Trois jours, à trois voix, pour reconstituer méticuleusement le «puzzle» des attentats du 13 novembre 2015, qui ont fait 131 morts à Paris et Saint-Denis. Les représentants du Parquet national antiterroriste (Pnat), Camille Hennetier, Nicolas Braconnay et Nicolas Le Bris, ont achevé ce vendredi, leur long réquisitoire. Organisés de manière chronologique, les avocats généraux ont dans un premier temps détaillé la genèse du projet né en Syrie, le recrutement des «jihadistes aguerris» et les préparatifs, avant de se pencher sur la nuit des attaques et sur les jours de cavale qui ont suivi. Au cours de cet exposé précis, parfois aride, ils ont décortiqué les charges retenues à l’encontre des 20 accusés renvoyés devant la cour d’assises spécialement composée, dont six sont jugés en leur absence.
«L’engagement idéologique s’inscrit de façon centrale dans la personnalité des accusés, leur dangerosité et leur capacité à se réinsérer», a souligné Camille Hennetier ce vendredi. «Lorsqu’on nous dit que la charia se place au-dessus de la loi des hommes, lorsque la démocratie, la République sont jugées incompatibles avec leurs valeurs, quelle est la réalité d’un désengagement ?» a-t-elle ajouté. «Nous savons parfaitement que la prison n’est pas le gage d’un désengagement immédiat. Mais pour autant c’est la seule réponse sociale acceptable pour protéger la société», a-t-elle aussi précisé. Le verdict est attendu le 29 juin.
Salah Abdeslam, «resté jusqu’au bout fidèle à son idéologie»
La perpétuité a été requise à l’encontre de Salah Abdeslam, assortie d’une peine de sûreté incompressible, «au regard de l’immense gravité des faits qui lui sont reprochés». «Salah Abdeslam a livré une version tardive, après six ans de silence, en contradiction totale avec de nombreux points. Il a choisi son moment. Il a aussi choisi ses questions. Un jeu de dupe», a martelé Camille Hennetier, une des trois représentantes du Pnat. L’accusé le plus médiatique de ce procès est, selon le parquet, «resté convaincu de n’avoir tué personne : loin d’une pleine reconnaissance de son rôle majeur dans les attentats, il a adopté une posture de minimisation». «Malgré ses paroles, malgré ses larmes, il est resté fidèle à son idéologie et incapable de formuler un remords», a ajouté Camille Hennetier.
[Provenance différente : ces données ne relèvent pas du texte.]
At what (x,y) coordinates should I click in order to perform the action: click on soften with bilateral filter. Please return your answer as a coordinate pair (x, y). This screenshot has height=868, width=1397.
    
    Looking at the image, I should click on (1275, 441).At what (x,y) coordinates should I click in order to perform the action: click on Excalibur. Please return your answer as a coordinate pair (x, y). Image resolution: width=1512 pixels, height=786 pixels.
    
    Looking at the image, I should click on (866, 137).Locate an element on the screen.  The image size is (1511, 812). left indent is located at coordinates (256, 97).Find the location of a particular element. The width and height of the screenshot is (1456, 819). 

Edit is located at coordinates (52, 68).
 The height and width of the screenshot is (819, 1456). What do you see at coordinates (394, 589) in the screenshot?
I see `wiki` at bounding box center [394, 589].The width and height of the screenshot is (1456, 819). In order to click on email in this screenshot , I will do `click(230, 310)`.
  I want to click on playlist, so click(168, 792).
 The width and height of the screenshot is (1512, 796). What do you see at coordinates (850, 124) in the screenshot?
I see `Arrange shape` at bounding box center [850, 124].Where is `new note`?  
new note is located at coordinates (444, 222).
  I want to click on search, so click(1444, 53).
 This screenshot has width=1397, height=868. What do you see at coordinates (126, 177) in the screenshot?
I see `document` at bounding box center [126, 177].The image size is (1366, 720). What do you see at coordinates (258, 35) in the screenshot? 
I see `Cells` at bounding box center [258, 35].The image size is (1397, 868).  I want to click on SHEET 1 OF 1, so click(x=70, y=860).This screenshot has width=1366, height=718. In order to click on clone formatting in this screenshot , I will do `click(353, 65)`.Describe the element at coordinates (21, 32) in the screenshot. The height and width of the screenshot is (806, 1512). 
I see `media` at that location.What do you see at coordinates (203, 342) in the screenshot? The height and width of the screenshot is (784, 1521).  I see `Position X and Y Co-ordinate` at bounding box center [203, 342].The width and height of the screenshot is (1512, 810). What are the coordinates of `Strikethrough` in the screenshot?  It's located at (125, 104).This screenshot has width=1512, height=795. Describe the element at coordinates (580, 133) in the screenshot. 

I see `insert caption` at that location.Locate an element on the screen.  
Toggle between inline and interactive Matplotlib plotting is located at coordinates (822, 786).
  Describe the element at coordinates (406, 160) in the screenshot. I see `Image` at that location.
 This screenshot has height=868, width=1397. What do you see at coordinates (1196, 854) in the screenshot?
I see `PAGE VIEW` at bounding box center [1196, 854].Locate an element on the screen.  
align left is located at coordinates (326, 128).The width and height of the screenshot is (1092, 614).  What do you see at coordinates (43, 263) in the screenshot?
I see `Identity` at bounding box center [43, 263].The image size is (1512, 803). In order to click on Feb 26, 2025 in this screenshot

Mohamed Abrini, «s’est attaché à dédouaner Abdeslam à tout prix»
Le Pnat a requis la perpétuité à l’encontre du Belge Mohamed Abrini, assorti d’une période de sûreté de 22 ans et d’une interdiction définitive du territoire français. Ami d’enfance des frères Abdeslam, Mohamed Abrini, 37 ans a accompagné les commandos en région parisienne la veille des attentats. Il dit avoir renoncé à participer bien avant le 13 Novembre, et avoir été jusqu’à Paris juste pour dire adieu à ses amis. Une version qui n’est «pas crédible», selon le parquet. «Il n’a pas fait un pas de géant [au cours de l’audience] comme disent ses avocats, a souligné Camille Hennetier lors de son réquisitoire. Il a juste donné une version de son propre rôle qui collait avec les éléments du dossier sans les dépasser et a invoqué des troubles de la mémoire quand il s’agissait d’en savoir plus sur les détails.» Il n’empêche que, selon le Pnat, le rôle d’Abrini reste «moins important» que celui de Salah Abdeslam, qu’il s’est «attaché à dédouaner à tout prix».
Mohamed Bakkali, «cheville ouvrière de la cellule»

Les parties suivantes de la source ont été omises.